Let us assume you had a school with 1000 students, divided equally into boys and girls, and you wanted to select 100 of them for further study. You might put all their names in a bucket and then pull 100 names out. Not only does each person have an equal chance of being selected, we can also easily calculate the probability of a given person being chosen, since we know the sample size (n) and the population (N):
1. In the case that any given person can only be selected once ie. after selection person is removed from the selection pool (basic probability):
2. In the case that any selected person is returned to the selection pool ie. can be picked more than once (Geometric distribution):
This means that every student in the school has in any case approximately 1 in 10 chance of being selected using this method. Further, all combinations of 100 students have the same probability of selection.
If a systematic pattern is introduced into random sampling, it is referred to as "systematic (random) sampling". For instance, if the students in our school had numbers attached to their names ranging from 0001 to 1000, and we chose a random starting point, e.g. 0533, and then pick every 10th name thereafter to give us our sample of 100 (starting over with 0003 after reaching 0993). In this sense, this technique is similar to cluster sampling, since the choice of the first unit will determine the remainder. This is no longer simple random sampling, because some combinations of 100 students have a larger selection probability than others - for instance, {3, 13, 23, ..., 993} has a 1/10 chance of selection, while {1, 2, 3, ..., 100} cannot be selected under this method.
Read more about this topic: Simple Random Sample
Famous quotes containing the words distinction between, distinction, systematic, random, sample and/or simple:
“What! Would you make no distinction between hypocrisy and devotion? Would you give them the same names, and respect the mask as you do the face? Would you equate artifice and sincerity? Confound appearance with truth? Regard the phantom as the very person? Value counterfeit as cash?”

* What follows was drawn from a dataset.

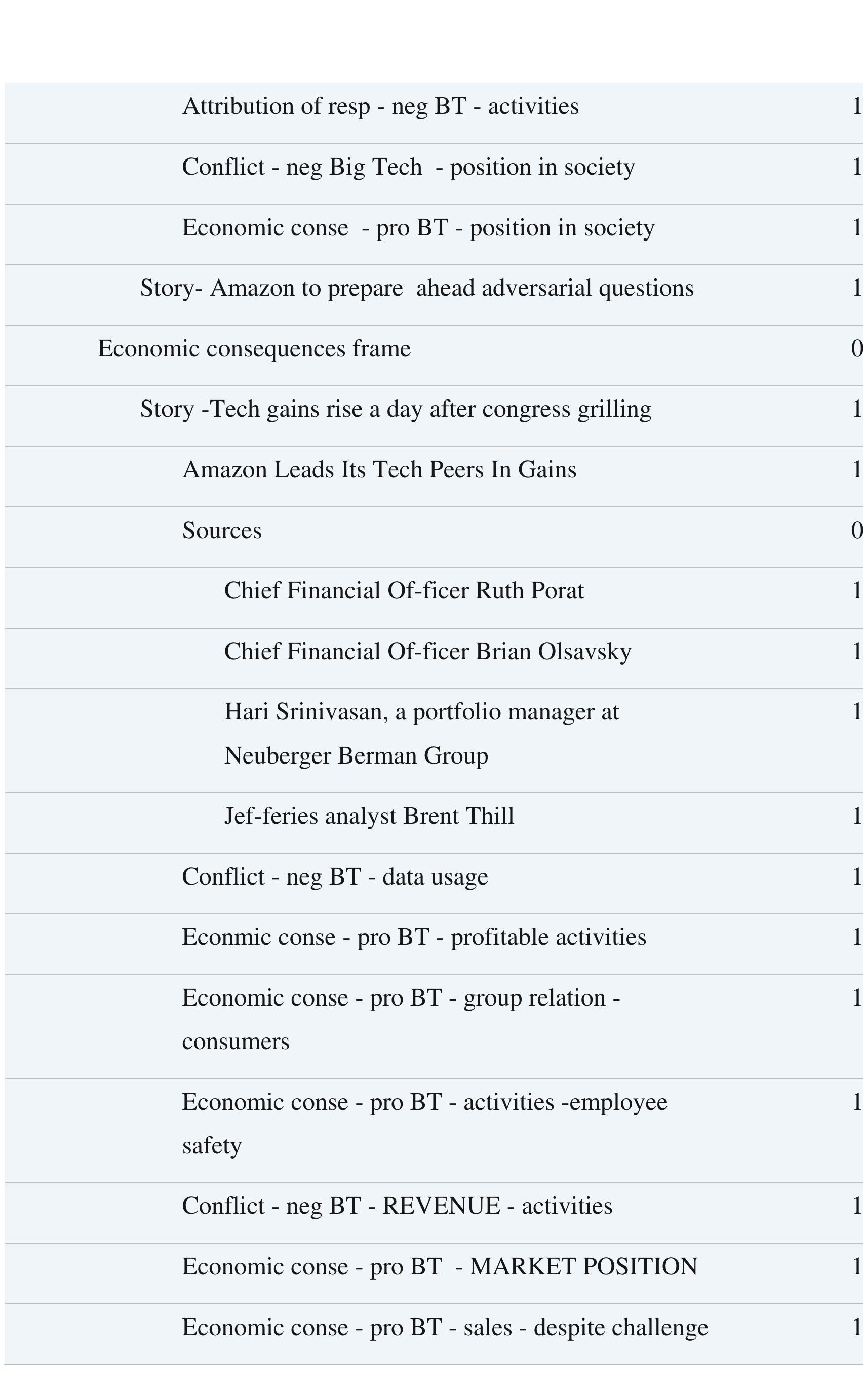Image resolution: width=863 pixels, height=1400 pixels.
Task: Click the 'Sources' node
Action: point(222,531)
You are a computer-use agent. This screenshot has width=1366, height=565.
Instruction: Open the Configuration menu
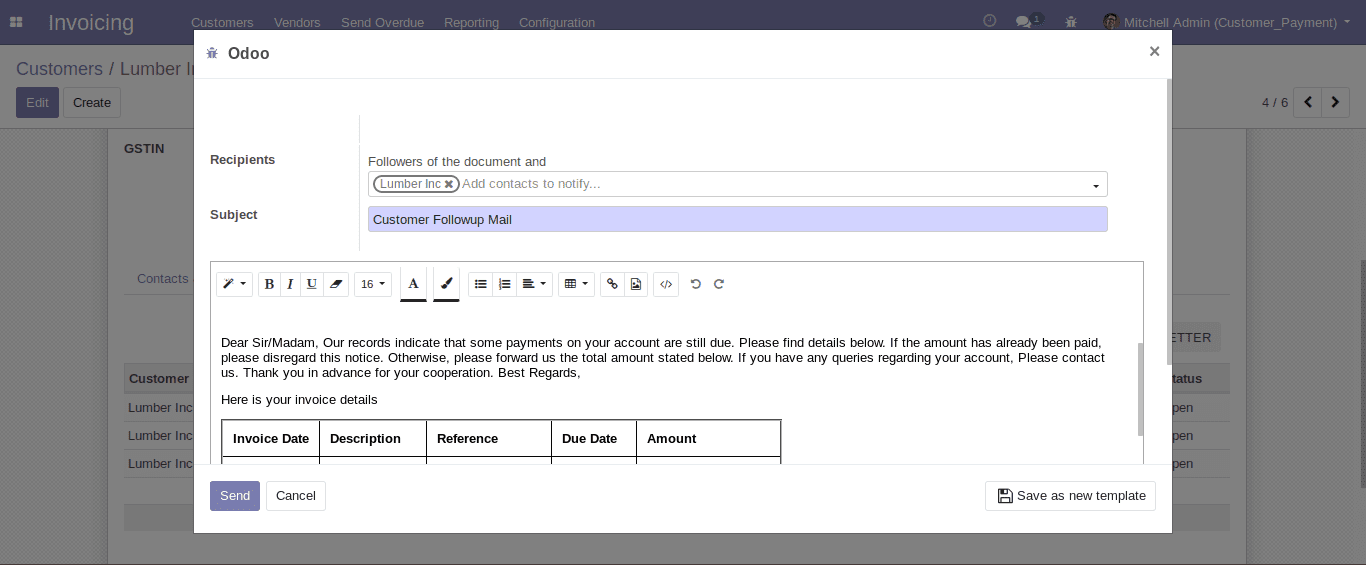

—Molière [Jean Baptiste Poquelin] (16221673)
“We mustnt be stiff and stand-off, you know. We must be thoroughly democratic, and patronize everybody without distinction of class.”
—George Bernard Shaw (18561950)
“The process of discovery is very simple. An unwearied and systematic application of known laws to nature causes the unknown to reveal themselves.”

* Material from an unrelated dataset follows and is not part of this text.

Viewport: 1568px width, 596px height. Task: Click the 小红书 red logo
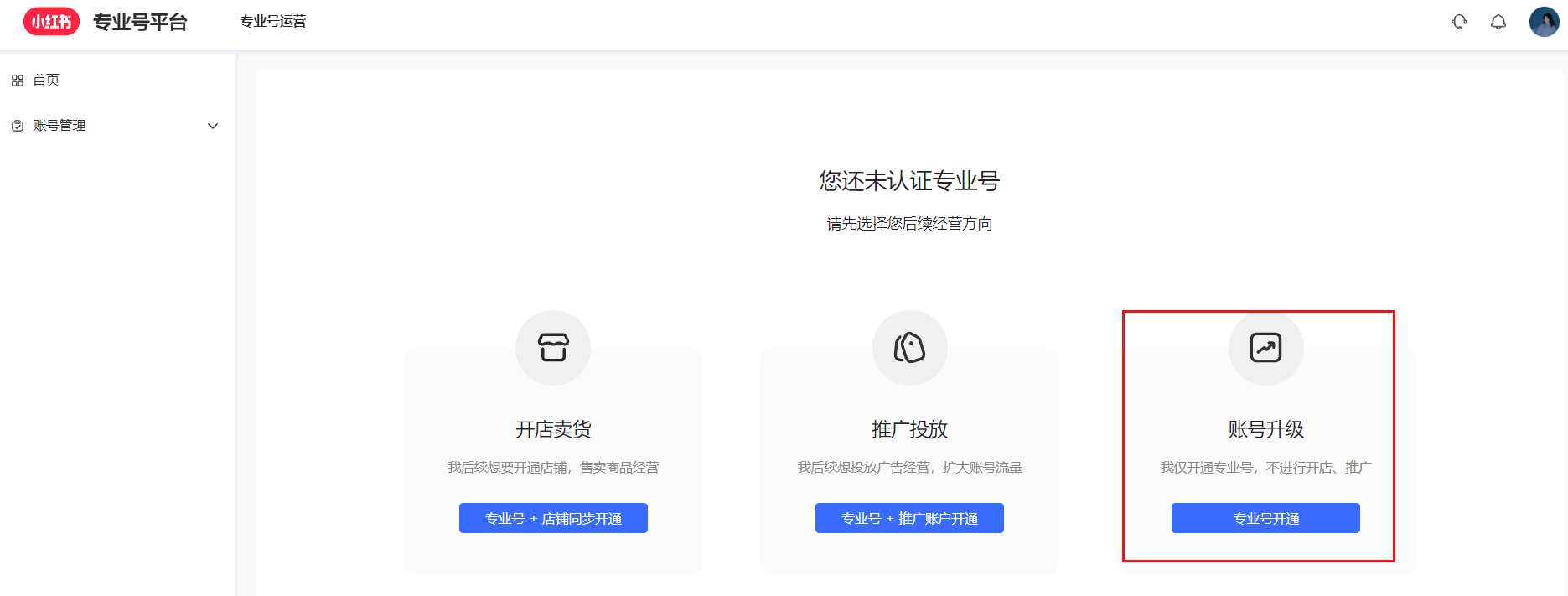51,22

—Henry David Thoreau (18171862)
“Man always made, and still makes, grotesque blunders in selecting and measuring forces, taken at random from the heap, but he never made a mistake in the value he set on the whole, which he symbolized as unity and worshipped as God. To this day, his attitude towards it has never changed, though science can no longer give to force a name.”

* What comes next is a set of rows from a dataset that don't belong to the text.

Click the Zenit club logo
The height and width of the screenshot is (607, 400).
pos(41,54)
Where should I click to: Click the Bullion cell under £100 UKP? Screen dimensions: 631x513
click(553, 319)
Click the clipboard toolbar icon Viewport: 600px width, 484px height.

—Henry Brooks Adams (18381918)
“All that a city will ever allow you is an angle on itan oblique, indirect sample of what it contains, or what passes through it; a point of view.”
—Peter Conrad (b. 1948)
“It was not till the middle of the second dance, when, from some pauses in the movement wherein they all seemed to look up, I fancied I could distinguish an elevation of spirit different from that which is the cause or the effect of simple jollity.In a word, I thought I beheld Religion mixing in the dance.”